* _What is expected_: Reproduce every one of the following rows verbatim, keeping their original order.

*****

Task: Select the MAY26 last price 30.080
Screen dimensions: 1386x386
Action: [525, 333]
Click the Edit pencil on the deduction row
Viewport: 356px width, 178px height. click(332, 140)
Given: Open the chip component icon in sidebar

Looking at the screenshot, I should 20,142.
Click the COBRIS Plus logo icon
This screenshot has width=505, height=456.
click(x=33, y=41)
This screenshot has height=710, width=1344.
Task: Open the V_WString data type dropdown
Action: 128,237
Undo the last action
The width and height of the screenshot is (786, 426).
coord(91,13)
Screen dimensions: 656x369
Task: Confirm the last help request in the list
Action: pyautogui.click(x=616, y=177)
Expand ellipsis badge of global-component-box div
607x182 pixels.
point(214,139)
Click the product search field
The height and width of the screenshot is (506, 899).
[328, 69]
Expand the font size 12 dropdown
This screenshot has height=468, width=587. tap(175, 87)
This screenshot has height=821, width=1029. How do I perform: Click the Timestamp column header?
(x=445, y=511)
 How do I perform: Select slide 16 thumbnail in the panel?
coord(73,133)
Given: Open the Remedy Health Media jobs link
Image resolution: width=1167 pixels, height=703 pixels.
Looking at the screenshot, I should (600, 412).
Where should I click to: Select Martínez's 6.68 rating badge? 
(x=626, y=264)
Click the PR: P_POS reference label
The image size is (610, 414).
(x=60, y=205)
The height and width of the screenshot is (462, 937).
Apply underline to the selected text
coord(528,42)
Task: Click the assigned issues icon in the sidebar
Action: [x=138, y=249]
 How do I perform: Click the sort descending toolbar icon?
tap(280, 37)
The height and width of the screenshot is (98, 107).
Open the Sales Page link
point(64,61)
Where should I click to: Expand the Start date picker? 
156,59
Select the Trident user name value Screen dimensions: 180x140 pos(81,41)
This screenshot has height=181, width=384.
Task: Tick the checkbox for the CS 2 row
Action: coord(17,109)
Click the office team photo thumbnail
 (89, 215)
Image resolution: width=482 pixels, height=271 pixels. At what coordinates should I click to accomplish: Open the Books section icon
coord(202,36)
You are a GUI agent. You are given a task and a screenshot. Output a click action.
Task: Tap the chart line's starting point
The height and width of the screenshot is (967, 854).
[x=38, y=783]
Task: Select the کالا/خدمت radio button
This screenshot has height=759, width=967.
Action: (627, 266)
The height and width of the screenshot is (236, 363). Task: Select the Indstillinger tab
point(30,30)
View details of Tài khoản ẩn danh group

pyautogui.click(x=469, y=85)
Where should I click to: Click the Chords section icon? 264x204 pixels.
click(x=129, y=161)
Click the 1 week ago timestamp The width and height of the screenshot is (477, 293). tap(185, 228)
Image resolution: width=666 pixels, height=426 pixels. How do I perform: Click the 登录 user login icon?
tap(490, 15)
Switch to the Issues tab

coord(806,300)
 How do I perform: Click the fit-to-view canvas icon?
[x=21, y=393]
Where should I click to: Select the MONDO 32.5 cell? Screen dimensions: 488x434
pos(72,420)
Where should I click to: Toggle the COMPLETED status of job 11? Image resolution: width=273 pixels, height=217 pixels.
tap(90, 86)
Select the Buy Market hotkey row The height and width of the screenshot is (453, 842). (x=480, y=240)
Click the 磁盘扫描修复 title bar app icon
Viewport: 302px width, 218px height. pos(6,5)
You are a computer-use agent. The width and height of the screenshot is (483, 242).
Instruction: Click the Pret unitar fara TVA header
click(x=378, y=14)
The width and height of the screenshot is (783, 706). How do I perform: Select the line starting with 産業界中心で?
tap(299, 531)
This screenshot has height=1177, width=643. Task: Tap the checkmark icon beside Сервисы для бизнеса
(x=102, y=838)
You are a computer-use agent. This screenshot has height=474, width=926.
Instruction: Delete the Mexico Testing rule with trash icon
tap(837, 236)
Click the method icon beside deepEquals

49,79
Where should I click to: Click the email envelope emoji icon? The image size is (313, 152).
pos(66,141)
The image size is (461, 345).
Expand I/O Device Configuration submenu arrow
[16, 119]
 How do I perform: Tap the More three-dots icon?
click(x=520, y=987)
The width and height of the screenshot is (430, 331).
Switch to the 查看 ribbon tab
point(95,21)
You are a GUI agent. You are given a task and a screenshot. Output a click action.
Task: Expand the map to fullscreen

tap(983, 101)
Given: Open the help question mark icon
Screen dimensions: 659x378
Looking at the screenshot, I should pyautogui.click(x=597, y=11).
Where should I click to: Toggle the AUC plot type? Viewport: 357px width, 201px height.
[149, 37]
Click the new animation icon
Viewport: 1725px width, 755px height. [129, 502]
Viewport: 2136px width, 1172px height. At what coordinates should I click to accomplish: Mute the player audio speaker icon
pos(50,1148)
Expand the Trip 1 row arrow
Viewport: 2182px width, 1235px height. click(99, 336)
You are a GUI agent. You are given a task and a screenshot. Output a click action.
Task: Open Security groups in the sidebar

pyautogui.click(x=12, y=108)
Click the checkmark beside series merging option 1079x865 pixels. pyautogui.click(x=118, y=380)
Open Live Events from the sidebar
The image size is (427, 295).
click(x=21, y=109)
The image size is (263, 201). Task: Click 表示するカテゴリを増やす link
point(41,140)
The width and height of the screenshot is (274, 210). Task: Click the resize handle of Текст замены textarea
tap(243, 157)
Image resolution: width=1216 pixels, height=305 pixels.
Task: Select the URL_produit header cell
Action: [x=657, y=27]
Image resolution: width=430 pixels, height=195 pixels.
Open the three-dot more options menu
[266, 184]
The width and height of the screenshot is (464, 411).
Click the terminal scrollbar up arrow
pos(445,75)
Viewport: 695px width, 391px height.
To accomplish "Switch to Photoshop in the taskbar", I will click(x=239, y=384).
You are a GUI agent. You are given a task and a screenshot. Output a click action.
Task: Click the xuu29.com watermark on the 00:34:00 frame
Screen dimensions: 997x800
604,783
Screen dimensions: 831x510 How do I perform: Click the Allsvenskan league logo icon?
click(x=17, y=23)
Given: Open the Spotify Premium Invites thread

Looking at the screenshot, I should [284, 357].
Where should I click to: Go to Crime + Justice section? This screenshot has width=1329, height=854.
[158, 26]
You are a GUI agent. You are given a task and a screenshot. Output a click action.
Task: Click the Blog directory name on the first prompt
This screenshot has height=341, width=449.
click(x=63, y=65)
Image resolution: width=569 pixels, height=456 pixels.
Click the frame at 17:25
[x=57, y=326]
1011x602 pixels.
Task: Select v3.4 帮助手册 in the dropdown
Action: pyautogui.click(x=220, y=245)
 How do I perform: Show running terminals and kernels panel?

*****

* _Task solution_:
Task: Select the MAY26 last price 30.080
Screen dimensions: 1386x386
Action: [525, 333]
Click the Edit pencil on the deduction row
Viewport: 356px width, 178px height. click(332, 140)
Given: Open the chip component icon in sidebar

Looking at the screenshot, I should 20,142.
Click the COBRIS Plus logo icon
This screenshot has width=505, height=456.
click(x=33, y=41)
This screenshot has height=710, width=1344.
Task: Open the V_WString data type dropdown
Action: 128,237
Undo the last action
The width and height of the screenshot is (786, 426).
coord(91,13)
Screen dimensions: 656x369
Task: Confirm the last help request in the list
Action: pyautogui.click(x=616, y=177)
Expand ellipsis badge of global-component-box div
607x182 pixels.
point(214,139)
Click the product search field
The height and width of the screenshot is (506, 899).
[328, 69]
Expand the font size 12 dropdown
This screenshot has height=468, width=587. tap(175, 87)
This screenshot has height=821, width=1029. How do I perform: Click the Timestamp column header?
(x=445, y=511)
 How do I perform: Select slide 16 thumbnail in the panel?
coord(73,133)
Given: Open the Remedy Health Media jobs link
Image resolution: width=1167 pixels, height=703 pixels.
Looking at the screenshot, I should (600, 412).
Where should I click to: Select Martínez's 6.68 rating badge? 
(x=626, y=264)
Click the PR: P_POS reference label
The image size is (610, 414).
(x=60, y=205)
The height and width of the screenshot is (462, 937).
Apply underline to the selected text
coord(528,42)
Task: Click the assigned issues icon in the sidebar
Action: [x=138, y=249]
 How do I perform: Click the sort descending toolbar icon?
tap(280, 37)
The height and width of the screenshot is (98, 107).
Open the Sales Page link
point(64,61)
Where should I click to: Expand the Start date picker? 
156,59
Select the Trident user name value Screen dimensions: 180x140 pos(81,41)
This screenshot has height=181, width=384.
Task: Tick the checkbox for the CS 2 row
Action: coord(17,109)
Click the office team photo thumbnail
 (89, 215)
Image resolution: width=482 pixels, height=271 pixels. At what coordinates should I click to accomplish: Open the Books section icon
coord(202,36)
You are a GUI agent. You are given a task and a screenshot. Output a click action.
Task: Tap the chart line's starting point
The height and width of the screenshot is (967, 854).
[x=38, y=783]
Task: Select the کالا/خدمت radio button
This screenshot has height=759, width=967.
Action: (627, 266)
The height and width of the screenshot is (236, 363). Task: Select the Indstillinger tab
point(30,30)
View details of Tài khoản ẩn danh group

pyautogui.click(x=469, y=85)
Where should I click to: Click the Chords section icon? 264x204 pixels.
click(x=129, y=161)
Click the 1 week ago timestamp The width and height of the screenshot is (477, 293). tap(185, 228)
Image resolution: width=666 pixels, height=426 pixels. How do I perform: Click the 登录 user login icon?
tap(490, 15)
Switch to the Issues tab

coord(806,300)
 How do I perform: Click the fit-to-view canvas icon?
[x=21, y=393]
Where should I click to: Select the MONDO 32.5 cell? Screen dimensions: 488x434
pos(72,420)
Where should I click to: Toggle the COMPLETED status of job 11? Image resolution: width=273 pixels, height=217 pixels.
tap(90, 86)
Select the Buy Market hotkey row The height and width of the screenshot is (453, 842). (x=480, y=240)
Click the 磁盘扫描修复 title bar app icon
Viewport: 302px width, 218px height. pos(6,5)
You are a computer-use agent. The width and height of the screenshot is (483, 242).
Instruction: Click the Pret unitar fara TVA header
click(x=378, y=14)
The width and height of the screenshot is (783, 706). How do I perform: Select the line starting with 産業界中心で?
tap(299, 531)
This screenshot has height=1177, width=643. Task: Tap the checkmark icon beside Сервисы для бизнеса
(x=102, y=838)
You are a computer-use agent. This screenshot has height=474, width=926.
Instruction: Delete the Mexico Testing rule with trash icon
tap(837, 236)
Click the method icon beside deepEquals

49,79
Where should I click to: Click the email envelope emoji icon? The image size is (313, 152).
pos(66,141)
The image size is (461, 345).
Expand I/O Device Configuration submenu arrow
[16, 119]
 How do I perform: Tap the More three-dots icon?
click(x=520, y=987)
The width and height of the screenshot is (430, 331).
Switch to the 查看 ribbon tab
point(95,21)
You are a GUI agent. You are given a task and a screenshot. Output a click action.
Task: Expand the map to fullscreen

tap(983, 101)
Given: Open the help question mark icon
Screen dimensions: 659x378
Looking at the screenshot, I should pyautogui.click(x=597, y=11).
Where should I click to: Toggle the AUC plot type? Viewport: 357px width, 201px height.
[149, 37]
Click the new animation icon
Viewport: 1725px width, 755px height. [129, 502]
Viewport: 2136px width, 1172px height. At what coordinates should I click to accomplish: Mute the player audio speaker icon
pos(50,1148)
Expand the Trip 1 row arrow
Viewport: 2182px width, 1235px height. click(99, 336)
You are a GUI agent. You are given a task and a screenshot. Output a click action.
Task: Open Security groups in the sidebar

pyautogui.click(x=12, y=108)
Click the checkmark beside series merging option 1079x865 pixels. pyautogui.click(x=118, y=380)
Open Live Events from the sidebar
The image size is (427, 295).
click(x=21, y=109)
The image size is (263, 201). Task: Click 表示するカテゴリを増やす link
point(41,140)
The width and height of the screenshot is (274, 210). Task: Click the resize handle of Текст замены textarea
tap(243, 157)
Image resolution: width=1216 pixels, height=305 pixels.
Task: Select the URL_produit header cell
Action: [x=657, y=27]
Image resolution: width=430 pixels, height=195 pixels.
Open the three-dot more options menu
[266, 184]
The width and height of the screenshot is (464, 411).
Click the terminal scrollbar up arrow
pos(445,75)
Viewport: 695px width, 391px height.
To accomplish "Switch to Photoshop in the taskbar", I will click(x=239, y=384).
You are a GUI agent. You are given a task and a screenshot. Output a click action.
Task: Click the xuu29.com watermark on the 00:34:00 frame
Screen dimensions: 997x800
604,783
Screen dimensions: 831x510 How do I perform: Click the Allsvenskan league logo icon?
click(x=17, y=23)
Given: Open the Spotify Premium Invites thread

Looking at the screenshot, I should [284, 357].
Where should I click to: Go to Crime + Justice section? This screenshot has width=1329, height=854.
[158, 26]
You are a GUI agent. You are given a task and a screenshot. Output a click action.
Task: Click the Blog directory name on the first prompt
This screenshot has height=341, width=449.
click(x=63, y=65)
Image resolution: width=569 pixels, height=456 pixels.
Click the frame at 17:25
[x=57, y=326]
1011x602 pixels.
Task: Select v3.4 帮助手册 in the dropdown
Action: pyautogui.click(x=220, y=245)
 How do I perform: Show running terminals and kernels panel?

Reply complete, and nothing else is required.